Middle District Magistrate Judge Saporito found that plaintiff could pursue certain limited discovery on underwriting, even absent a statutory bad faith claim. This was based primarily on the insurer raising the “regular use exclusion” as an affirmative defense, and the insureds alleging that the carrier owed “a fiduciary, contractual and statutory obligation to investigate, evaluate, and negotiate [her] UIM claim in good faith and to arrive at a prompt, fair, and equitable settlement.” [The reference to “statutory obligation” was not interpreted to mean plaintiffs were pleading a section 8371 statutory bad faith claim.]

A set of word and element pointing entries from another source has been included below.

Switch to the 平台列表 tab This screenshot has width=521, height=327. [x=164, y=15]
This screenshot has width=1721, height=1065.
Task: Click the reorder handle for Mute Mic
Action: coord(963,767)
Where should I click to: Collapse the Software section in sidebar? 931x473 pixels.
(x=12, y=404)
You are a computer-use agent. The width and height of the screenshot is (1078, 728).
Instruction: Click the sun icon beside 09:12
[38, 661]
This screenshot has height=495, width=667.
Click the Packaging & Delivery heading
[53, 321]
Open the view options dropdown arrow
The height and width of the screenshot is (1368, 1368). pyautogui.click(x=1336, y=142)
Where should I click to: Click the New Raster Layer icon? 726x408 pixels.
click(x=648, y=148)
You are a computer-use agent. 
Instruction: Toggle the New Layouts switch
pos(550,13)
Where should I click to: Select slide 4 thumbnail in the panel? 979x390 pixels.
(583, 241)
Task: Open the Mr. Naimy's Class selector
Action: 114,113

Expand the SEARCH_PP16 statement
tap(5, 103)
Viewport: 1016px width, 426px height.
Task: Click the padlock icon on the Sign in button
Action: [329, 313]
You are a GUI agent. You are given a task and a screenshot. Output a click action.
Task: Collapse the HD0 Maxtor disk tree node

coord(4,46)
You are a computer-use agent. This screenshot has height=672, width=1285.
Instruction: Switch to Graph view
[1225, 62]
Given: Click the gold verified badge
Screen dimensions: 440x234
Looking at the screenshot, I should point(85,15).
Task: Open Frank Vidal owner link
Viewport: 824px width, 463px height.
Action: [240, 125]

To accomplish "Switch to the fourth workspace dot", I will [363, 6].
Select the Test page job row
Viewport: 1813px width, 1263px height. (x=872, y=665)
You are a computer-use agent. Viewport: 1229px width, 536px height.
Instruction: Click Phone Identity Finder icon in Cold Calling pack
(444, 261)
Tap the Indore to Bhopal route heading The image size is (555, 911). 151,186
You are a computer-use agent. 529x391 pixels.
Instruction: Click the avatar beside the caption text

Plaintiff had already deposed the carrier’s adjuster, but wanted a corporate designee to testify on the regular use exclusion and underwriting practices. This included the following subjects:

  1. The underwriting procedures in place … for the period January 1, 2017[,] through the current date;

  2. The underwriting regulations necessary to obtain the status of “preferred driver” under a … policy of insurance;

  3. The determinative factors and costs associated with UIM coverage …;

  4. The determinative factors and costs associated with UM coverage …;

  5. The determinative factors and costs associated with stacking of UIM coverage…;

  6. The determinative factors and costs associated with stacking of UM coverage …;

  7. The factors [the insurer] utilizes in determining whether a vehicle is available for the “regular use” of an insured;

  8. How the term “regular use” is defined in the applicable … policy and related documents;

  9. Whether the … regular use exclusion must be accompanied by a stacking waiver;

  10. All steps and measures [the insurer] takes to explain to its insureds the effect of the “regular use exclusion,” “household exclusion,” “family car exclusion,” and “unlisted driver exclusion”;

  11. How the regular use exclusion is discussed in the [insurer’s] Claims Manual; and

  12. Any facts supporting [the insurer’s] legal theories and defenses.

The court found that although the insureds did not allege statutory bad faith, they did plead breach of the contractual duty of good faith and fair dealing. Magistrate Judge Saporito found this sufficient to open the door to some greater discovery compared to a simple breach of contract case.  He relied on three cases permitting discovery on the carrier’s decisionmaking process, even in the absence of a statutory bad faith count. Rau v. Allstate, Swientisky v. American States, and Craker v. State Farm.

The court found the following areas of inquiry relevant and discoverable: factors used to determine “whether a vehicle is available for the ‘regular use’ of an insured”; “[h]ow the term ‘regular use’ is defined in the applicable … policy and related documents”; whether the “regular use exclusion must be accompanied by a stacking waiver”; “[h]ow the regular use exclusion is discussed in the [insurer’s] Claims Manual”; “[a]ny facts supporting [the insurer’s] legal theories and defenses”; and “[a]ll steps and measures [the insurer] takes to explain to its insureds the effect of the ‘regular use exclusion….”

On the other hand, discovery was not permitted on matters “irrelevant to the issue regarding the application of the ‘regular use exclusion,’ as they relate to underwriting procedures, underwriting regulations necessary to obtain the status of ‘preferred driver,’ and the determinative factors and costs associated with UIM and UM coverage as well as stacking for those coverages.” Discovery concerning other exclusions was also irrelevant.

Thus, discovery was specifically barred for “[t]he underwriting procedures in place … for the period January 1, 2017[,] through the current date”; underwriting regulations necessary to obtain preferred driver status;  “[t]he determinative factors and costs associated with UIM coverage”; “determinative factors and costs associated with UM coverage”; “determinative factors and costs associated with stacking of UIM coverage”; and “determinative factors and costs associated with stacking of UM coverage….”

Magistrate Judge Saporito further found the permitted discovery proportional, stating “the amount in controversy represents two-thirds of the total available insurance; [the insurer], as the drafter of the policy, has ready access to all relevant information especially regarding the denial of the claim; the importance of the discovery may be determinative of the issue whether the plaintiffs are entitled to any UIM benefits under the policy; and the burden of producing one witness is outweighed by the benefit in answering the questions about the validity of [the insurer’s] affirmative defense of the regular use exclusion.”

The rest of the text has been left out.